Quarante ans après cette occupation historique, bien des combats restent à faire, voire à refaire, pour les réalisateurs québécois.

«Il y a effectivement un parallèle à faire entre 1974 et 2014, dit Gabriel Pelletier, rencontré dans les locaux de l'ARRQ, rue Saint-Hubert. Il y a une frustration à constater que la culture n'est pas au programme des gouvernements. On a été frappé par des coupes successives. On réclamait un financement adéquat en 74. On réclame la même chose en 2014!»

Le syndicat des réalisateurs souhaite en particulier des investissements accrus du gouvernement québécois dans le contenu destiné aux plateformes numériques, pour lesquelles les artisans travaillent souvent en deçà des conditions minimales de l'industrie, sans profiter de la protection d'une entente collective.

«Le web a complètement changé la donne, constate Gabriel Pelletier. Les auditoires et les revenus publicitaires de la télévision traditionnelle sont en baisse, au profit de productions web qui sont sous-financées. Ce qui fait que les gens travaillent pour presque rien! On s'est battus depuis 40 ans pour que les gens puissent gagner leur vie en cinéma et en télévision. Arrive le web et il faut recommencer à zéro.»

La Loi sur le statut de l'artiste, qui existe depuis 25 ans, n'est malheureusement pas bien respectée, regrette la directrice générale de l'ARRQ, Caroline Fortier. «C'est le syndrome de la carte de visite perpétuelle pendant les 10 ou 15 premières années de la carrière d'un réalisateur, dit-elle. Le Klondike du web, c'est un leurre.»

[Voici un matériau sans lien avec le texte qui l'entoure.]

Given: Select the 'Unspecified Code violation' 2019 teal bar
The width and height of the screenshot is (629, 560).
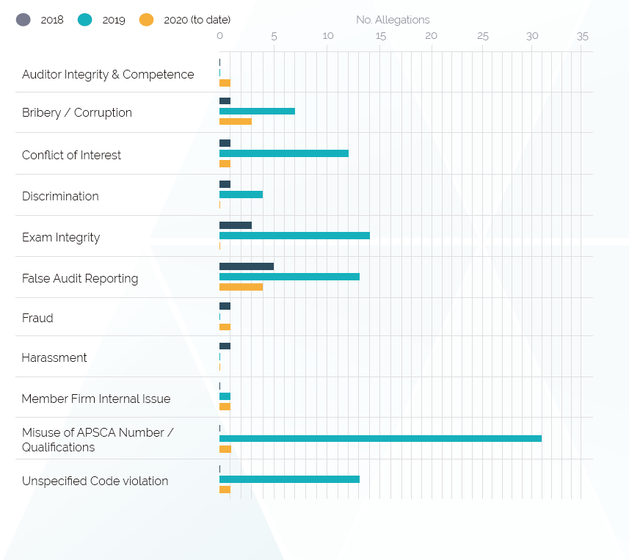Looking at the screenshot, I should click(289, 479).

Il n'y a d'ailleurs pas que dans la production web que les conditions de travail se détériorent. En télévision traditionnelle, qui reste la vache à lait de l'industrie, on fait constamment «plus avec moins», favorisant un cercle vicieux qui ne profite à personne, sinon à quelques câblodistributeurs comme Bell et Vidéotron.

Les moyens de production, les tarifs des artisans et les jours de tournage sont à la baisse depuis des années. On tourne les téléséries à l'épaule, dans des décors contemporains parce que cela coûte moins cher, les budgets ayant fondu pratiquement de moitié depuis 20 ans. «Le miracle devient la norme, constate Gabriel Pelletier. Il y a une explosion d'écrans; mais on dirait que plus il y a d'écrans, moins on a d'argent!»

L'ARRQ réclame que ses membres soient rémunérés équitablement pour leur travail. Ce qui semble pour le moins raisonnable. Malheureusement, alors que les gouvernements fédéral et provincial exigent de chacun sa «juste part» - sans tenir compte de la différence fondamentale entre un artiste et un fabricant de saucisses, ni des conséquences à long terme sur une société -, «l'exception culturelle» semble émouvoir bien peu de gens.

Dans ce contexte, les réalisateurs sont non seulement inquiets des récentes coupes du gouvernement Harper à Téléfilm Canada, à l'ONF et à Radio-Canada, mais ils s'inquiètent aussi des conséquences d'une éventuelle déréglementation envisagée actuellement par le CRTC.

«L'édifice du contenu canadien va s'écrouler si, comme le veut la logique du gouvernement Harper, le consommateur est roi», dit Gabriel Pelletier, qui souhaite que les fournisseurs d'accès internet, ainsi que les services d'abonnement comme Netflix, réinvestissent une partie de leurs profits dans les contenus canadiens.

L'ARRQ se désole par ailleurs du désengagement du gouvernement Couillard en matière de culture, dont les plus récentes manifestations sont les coupes dans les crédits d'impôt au cinéma et à la télévision. D'autres compressions sont manifestement à prévoir en culture de la part de Québec (les rumeurs les plus absurdes concernent Télé-Québec, pilier de l'industrie audiovisuelle nationale).

«Non seulement il ne faut pas couper, dit Gabriel Pelletier, mais il faut réinvestir de toute urgence en culture! La nature a horreur du vide. Si on se retire, les Américains vont prendre toute la place.» C'est un risque qu'il vaut mieux ne pas courir.